I think you've misunderstood the complexity guarantees of std::unordered_map
's insert, removal and find operations. The worst case O(size())
mentioned only happens if you implement a terrible hash function for the Key
type that generates lots of collisions, yet distinct keys do not compare equal.
Say you have
struct terrible_hash
{
std::size_t operator()(int i) const
{ return 42; }
};
std::unordered_map<int, foo, terrible_hash> m;
All insertions of new keys into the map above will be O(m.size())
because the function will be forced to search linearly through each element since they all hash to the same value.
Given a decent hash function, those operations should be (amortized) constant time.

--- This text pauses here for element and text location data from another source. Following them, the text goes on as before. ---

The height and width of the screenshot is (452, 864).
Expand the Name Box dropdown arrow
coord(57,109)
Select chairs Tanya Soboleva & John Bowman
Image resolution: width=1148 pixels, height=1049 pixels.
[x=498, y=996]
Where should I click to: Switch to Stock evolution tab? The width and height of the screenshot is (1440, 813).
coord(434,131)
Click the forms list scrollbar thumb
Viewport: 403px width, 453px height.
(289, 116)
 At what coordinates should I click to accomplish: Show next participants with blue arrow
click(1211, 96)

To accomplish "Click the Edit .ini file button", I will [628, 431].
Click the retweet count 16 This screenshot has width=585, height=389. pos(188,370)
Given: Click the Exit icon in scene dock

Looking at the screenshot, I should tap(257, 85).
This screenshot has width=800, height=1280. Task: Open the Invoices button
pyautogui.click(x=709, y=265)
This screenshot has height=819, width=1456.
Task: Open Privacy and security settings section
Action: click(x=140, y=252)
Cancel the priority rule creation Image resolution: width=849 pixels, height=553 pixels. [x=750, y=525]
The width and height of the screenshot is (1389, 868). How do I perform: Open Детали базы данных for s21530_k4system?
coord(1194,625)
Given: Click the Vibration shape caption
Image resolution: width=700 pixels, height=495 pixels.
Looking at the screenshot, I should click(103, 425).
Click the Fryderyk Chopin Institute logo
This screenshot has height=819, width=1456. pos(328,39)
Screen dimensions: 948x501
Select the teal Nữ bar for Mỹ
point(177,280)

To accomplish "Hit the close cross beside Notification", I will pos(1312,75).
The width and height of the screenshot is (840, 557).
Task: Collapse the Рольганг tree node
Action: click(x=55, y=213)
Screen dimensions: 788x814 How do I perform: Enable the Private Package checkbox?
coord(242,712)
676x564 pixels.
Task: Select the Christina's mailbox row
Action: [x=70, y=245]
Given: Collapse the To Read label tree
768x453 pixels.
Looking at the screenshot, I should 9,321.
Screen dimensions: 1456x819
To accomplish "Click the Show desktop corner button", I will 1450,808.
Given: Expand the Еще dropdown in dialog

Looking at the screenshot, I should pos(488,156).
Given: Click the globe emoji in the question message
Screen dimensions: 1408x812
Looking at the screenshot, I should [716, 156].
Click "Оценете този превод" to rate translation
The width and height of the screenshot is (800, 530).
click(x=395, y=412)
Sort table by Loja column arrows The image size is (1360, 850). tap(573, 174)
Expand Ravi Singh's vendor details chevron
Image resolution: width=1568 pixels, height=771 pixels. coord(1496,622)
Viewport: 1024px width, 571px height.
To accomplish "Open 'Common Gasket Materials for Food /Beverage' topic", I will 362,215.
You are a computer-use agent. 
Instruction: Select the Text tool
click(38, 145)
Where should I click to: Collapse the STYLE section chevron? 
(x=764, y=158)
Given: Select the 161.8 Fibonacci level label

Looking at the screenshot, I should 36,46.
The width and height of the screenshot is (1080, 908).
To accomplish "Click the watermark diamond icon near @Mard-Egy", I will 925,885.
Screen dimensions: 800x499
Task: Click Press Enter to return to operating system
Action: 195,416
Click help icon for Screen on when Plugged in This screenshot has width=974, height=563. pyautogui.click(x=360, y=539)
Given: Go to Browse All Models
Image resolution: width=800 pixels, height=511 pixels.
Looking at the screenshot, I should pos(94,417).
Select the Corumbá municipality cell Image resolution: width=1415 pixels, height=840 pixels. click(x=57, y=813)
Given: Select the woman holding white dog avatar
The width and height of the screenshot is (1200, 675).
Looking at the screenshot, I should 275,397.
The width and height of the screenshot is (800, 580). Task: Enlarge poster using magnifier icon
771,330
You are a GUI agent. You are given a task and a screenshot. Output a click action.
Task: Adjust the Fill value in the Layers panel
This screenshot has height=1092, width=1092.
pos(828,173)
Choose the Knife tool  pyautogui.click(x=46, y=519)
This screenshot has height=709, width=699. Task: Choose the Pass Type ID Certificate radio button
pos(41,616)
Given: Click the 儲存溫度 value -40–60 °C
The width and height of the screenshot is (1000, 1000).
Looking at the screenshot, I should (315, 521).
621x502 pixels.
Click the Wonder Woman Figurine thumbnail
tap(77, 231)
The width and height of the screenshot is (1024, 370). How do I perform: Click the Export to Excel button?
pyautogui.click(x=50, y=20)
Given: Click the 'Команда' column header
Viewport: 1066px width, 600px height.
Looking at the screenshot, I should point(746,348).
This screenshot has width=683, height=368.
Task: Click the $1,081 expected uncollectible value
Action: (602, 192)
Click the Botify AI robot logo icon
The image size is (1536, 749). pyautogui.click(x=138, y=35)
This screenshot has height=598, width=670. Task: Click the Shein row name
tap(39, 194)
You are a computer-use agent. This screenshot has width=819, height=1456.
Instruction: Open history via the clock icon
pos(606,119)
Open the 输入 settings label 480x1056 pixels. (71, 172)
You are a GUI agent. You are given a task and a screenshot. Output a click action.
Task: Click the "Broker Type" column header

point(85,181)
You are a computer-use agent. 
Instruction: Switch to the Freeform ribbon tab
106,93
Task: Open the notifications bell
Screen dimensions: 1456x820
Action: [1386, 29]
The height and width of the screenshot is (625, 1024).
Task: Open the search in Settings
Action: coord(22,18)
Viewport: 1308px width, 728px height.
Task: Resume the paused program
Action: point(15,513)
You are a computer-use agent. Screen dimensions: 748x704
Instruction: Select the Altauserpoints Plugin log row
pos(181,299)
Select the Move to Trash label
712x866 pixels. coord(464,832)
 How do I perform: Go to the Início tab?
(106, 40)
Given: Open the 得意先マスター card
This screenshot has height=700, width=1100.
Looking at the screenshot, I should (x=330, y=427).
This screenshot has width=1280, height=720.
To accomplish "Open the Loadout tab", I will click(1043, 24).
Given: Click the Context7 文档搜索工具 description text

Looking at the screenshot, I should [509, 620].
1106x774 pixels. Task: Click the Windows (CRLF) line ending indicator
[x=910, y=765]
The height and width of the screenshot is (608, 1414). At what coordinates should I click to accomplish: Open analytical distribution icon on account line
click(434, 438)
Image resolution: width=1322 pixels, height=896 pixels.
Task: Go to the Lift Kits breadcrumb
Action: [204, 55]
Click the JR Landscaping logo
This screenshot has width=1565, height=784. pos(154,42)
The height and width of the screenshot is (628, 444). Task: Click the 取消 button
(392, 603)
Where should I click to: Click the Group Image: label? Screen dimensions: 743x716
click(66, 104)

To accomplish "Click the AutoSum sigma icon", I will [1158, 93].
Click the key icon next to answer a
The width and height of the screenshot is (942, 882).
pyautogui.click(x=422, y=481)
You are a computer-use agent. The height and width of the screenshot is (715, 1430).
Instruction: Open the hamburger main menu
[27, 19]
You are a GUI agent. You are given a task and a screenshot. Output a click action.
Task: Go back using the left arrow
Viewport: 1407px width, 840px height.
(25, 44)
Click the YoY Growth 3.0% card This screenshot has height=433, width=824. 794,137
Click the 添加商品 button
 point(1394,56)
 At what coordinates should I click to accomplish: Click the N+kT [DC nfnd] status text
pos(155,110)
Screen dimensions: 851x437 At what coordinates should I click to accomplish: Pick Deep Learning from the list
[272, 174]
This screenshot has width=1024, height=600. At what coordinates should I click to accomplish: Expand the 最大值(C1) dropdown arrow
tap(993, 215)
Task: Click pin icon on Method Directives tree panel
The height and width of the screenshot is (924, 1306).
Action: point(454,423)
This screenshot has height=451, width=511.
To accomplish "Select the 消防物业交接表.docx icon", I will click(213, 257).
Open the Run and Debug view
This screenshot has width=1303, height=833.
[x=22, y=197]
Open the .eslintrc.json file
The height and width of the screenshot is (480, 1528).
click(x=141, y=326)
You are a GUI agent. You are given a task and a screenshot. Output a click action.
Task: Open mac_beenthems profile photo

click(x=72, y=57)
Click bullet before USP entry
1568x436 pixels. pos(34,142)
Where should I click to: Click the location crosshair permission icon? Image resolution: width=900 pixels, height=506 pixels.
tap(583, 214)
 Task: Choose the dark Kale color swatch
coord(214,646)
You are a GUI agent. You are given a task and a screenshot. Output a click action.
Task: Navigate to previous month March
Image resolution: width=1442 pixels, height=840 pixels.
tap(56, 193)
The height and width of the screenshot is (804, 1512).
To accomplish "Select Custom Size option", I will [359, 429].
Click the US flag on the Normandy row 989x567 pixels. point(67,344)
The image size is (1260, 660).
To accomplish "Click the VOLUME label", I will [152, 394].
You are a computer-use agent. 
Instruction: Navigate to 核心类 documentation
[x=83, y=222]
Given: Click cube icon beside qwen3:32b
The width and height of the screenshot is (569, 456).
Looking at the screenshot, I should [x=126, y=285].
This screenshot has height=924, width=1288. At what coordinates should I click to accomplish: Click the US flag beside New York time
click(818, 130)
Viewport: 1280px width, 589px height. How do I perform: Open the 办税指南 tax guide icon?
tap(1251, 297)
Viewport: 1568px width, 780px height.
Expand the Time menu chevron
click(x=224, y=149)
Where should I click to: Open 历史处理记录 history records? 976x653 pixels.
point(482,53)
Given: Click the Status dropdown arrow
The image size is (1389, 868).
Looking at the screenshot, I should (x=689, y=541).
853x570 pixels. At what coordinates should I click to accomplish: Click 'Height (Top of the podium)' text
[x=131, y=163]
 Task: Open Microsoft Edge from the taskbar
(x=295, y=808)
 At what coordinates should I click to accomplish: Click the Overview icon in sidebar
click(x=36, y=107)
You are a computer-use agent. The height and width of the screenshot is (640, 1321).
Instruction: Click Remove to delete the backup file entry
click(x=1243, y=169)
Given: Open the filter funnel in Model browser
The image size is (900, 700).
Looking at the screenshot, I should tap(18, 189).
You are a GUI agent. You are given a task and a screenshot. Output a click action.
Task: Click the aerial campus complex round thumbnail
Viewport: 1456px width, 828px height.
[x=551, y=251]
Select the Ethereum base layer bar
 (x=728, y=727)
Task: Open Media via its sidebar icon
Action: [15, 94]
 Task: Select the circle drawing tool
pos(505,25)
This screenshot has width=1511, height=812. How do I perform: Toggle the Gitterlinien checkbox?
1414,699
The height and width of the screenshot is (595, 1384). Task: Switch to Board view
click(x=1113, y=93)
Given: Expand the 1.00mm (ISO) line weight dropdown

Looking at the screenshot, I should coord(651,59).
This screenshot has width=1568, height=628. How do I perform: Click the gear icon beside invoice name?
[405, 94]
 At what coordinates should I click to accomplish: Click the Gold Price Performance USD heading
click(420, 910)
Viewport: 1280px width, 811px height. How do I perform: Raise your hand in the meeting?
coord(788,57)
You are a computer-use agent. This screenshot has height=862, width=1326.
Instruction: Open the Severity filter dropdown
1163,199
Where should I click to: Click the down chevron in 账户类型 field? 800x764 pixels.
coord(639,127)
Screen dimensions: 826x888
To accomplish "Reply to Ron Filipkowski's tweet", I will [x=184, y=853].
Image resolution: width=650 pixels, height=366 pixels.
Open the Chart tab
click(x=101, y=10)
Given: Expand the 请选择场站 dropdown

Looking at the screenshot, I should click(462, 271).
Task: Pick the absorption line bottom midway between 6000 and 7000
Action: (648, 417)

Going back to your question of string
vs a 128-bit number (UUID) as the key type; it depends on your implementation, but typically the latter should be quicker. I say this based on the following assumptions:
Typical hash<string>
specializations will iterate over the entire string and perform bitwise math on each byte and combine it with the existing result. For instance, partial/simplified implementation taken from VS2013:
size_t _Val = 14695981039346656037ULL;
for (size_t _Next = 0; _Next < _Count; ++_Next)
{
_Val ^= (size_t)_First[_Next];
_Val *= 1099511628211ULL;
}
return _Val;
With your 128-bit key type, you should be able to combine the two 64-bit words to generate a hash with fewer operations. For example you could define a helper function template, and use it to combine the hashes from the 64-bit words.
template <class T>
inline void hash_combine(std::size_t& seed, const T& v)
{
std::hash<T> hasher;
seed ^= hasher(v) + 0x9e3779b9 + (seed<<6) + (seed>>2);
}
The magic numbers are stolen from boost::hash_combine
. Again, looking at the MSVC implementation for std::hash<uint64_t>
, they alias into the 64-bit integer via an unsigned char *
and call the algorithm I pasted above, but in this case the number of iterations is known and the compiler will be able to optimize better.
Having said all that, if performance is very important, you need to measure both choices for keys, and then make a decision.